En efecto sólo se trataba de adquirir una credencial y estaba convencido, no iba a obtener otra cosa que -como decían mis amigos en los años setenta- un rango que te da un valor en el mercado de trabajo. Eso fue lo que hice desde el primer sábado, ir en busca de un papel. Había mucha gente adulta y con años de experiencia, llegaban con grabadoras y tremendos maletines. Esto se ponía interesante, éramos más de sesenta y la mayoría venía de la radio. La televisión regional era incipiente y de seguro los del canal de la paloma, Niños Cantores, no se iban a reunir con el perraje. Qué dicen los perifoneadores en su día, dónde está el gremio y el club que los agrupa, existe algún sindicato que no sea aquel de radio, teatro, cine, TV, afines, conexos y similares. Me imaginaba el circo y los malabaristas, los marioneteros y los saltimbanquis juntos libando cerveza celebrando el día. Ahora reunidos en un salón de clases para convertirnos gracias a la academia en comunicadores sociales; horas pasé en Radiolandia escogiendo la música, grabando cuñas para el programa, Del Tiempo y la Gracia, una hora por el mágico mundo de la palabra y… a mi lado la bella Laila, vestida hoy con una falda vaporosa, sin mangas, flores y su colonia Menen para niños en esta mañana espléndida. Muy buenos días tengan todos, les saluda el 12.388…
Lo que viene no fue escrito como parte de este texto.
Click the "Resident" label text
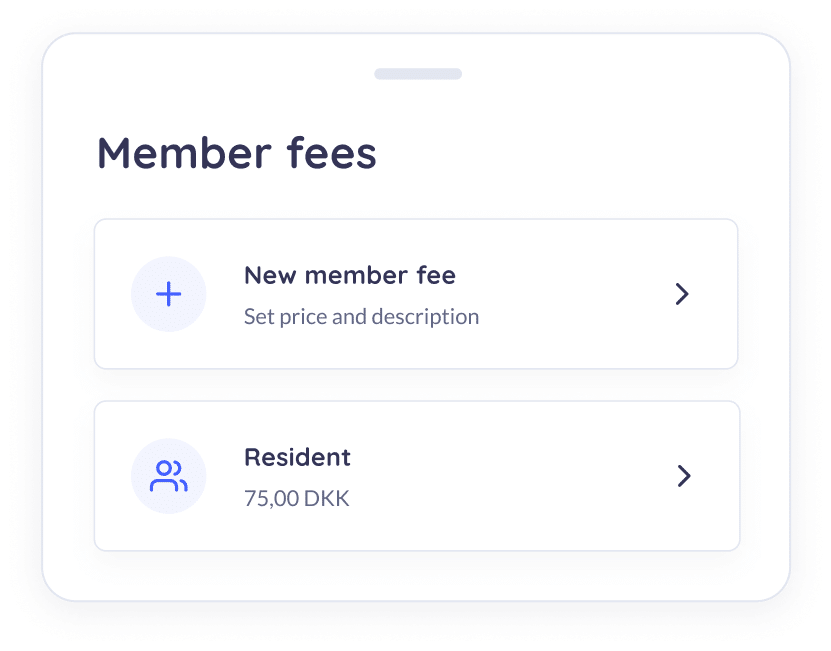(297, 458)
  • ¡Buenos días, Laila!, qué dice hoy tu corazón, cuales son las señales del cosmos, qué dicen las runas, las mancias. -Ella reía como una modelo y locutora entrenada para causar un efecto dulce en el oyente.

Las primeras entrevistas las hacía Cheo porque él si era periodista y uno respetaba aquella “prohibición” pero después de tres o cuatro programas nos olvidamos de la autocensura. Total, nadie con dos dedos de frente tendría la osadía de querer imitar a ese charlatán estrella de NCTV; el mal gusto y la mediocridad se instalaría en todos los medios para vergüenza de la profesión. En conclusión decidimos graduarnos para no ser ilegales y estando en el primer semestre de aquel régimen especial me entró una insufrible sensación. Fue que se me instaló en el alma un viento frío, una nube gris. Cheo se retiró del programa y nos quedamos ella y yo, conseguimos patrocinio y al año siguiente estábamos en la emisora de la universidad, mucho más cónsona con el estilo. Lo bueno de todo aquello fue que los programas, la gran mayoría, quedaron grabados y después de veinte años son una prueba, un registro histórico.

Lo intentamos pero regalarle los sábados a la academia nos resultaba harto difícil, ya habíamos adquirido los hábitos aventureros de la pesca y los viajes a los municipios foráneos. Era como retroceder en el tiempo. ¡Bueno!, auque suene pedante decirlo, estábamos más para dar clases que para recibirlas, y menos escuchando las disertaciones nerviosas de aquellos docentes recién graduados. Algo tenía que hacer, estábamos ejerciendo la profesión de periodistas sin serlo. Un brillante docente de LUZ nos lo espetó, casi nos llama impostores. Fue entonces cuando se nos ocurrió el plan B, nos fuimos para el carajo y abandonamos todo intento de graduarnos como periodistas. Para no frustrarme estuve sacando crucigramas y recogiendo latas por años; convencí a mi hijo mayor Luís Ricardo para que se graduara de una vez por todas de comunicador social, y en una especie de proyección de la conciencia, sería periodista a través de él. Luego, continuaría siendo lo que soy.

Creo que estuvo bien, estudié lo que tenía más cerca y hoy vivo jubilado de una carrera que me permitió escribir cuanto quise. En este sentido siempre recordaré con agrado la “entrevista” a los gemelos de La Pastora. ¡Publicista!

Todavía sigo creyendo que hay que crear conciencia en las masas y que la educación para la libertad es el camino. Periodista cada vez que quiero y ahora lo hago por Internet. Lo mejor es que también escribo para joder el parque.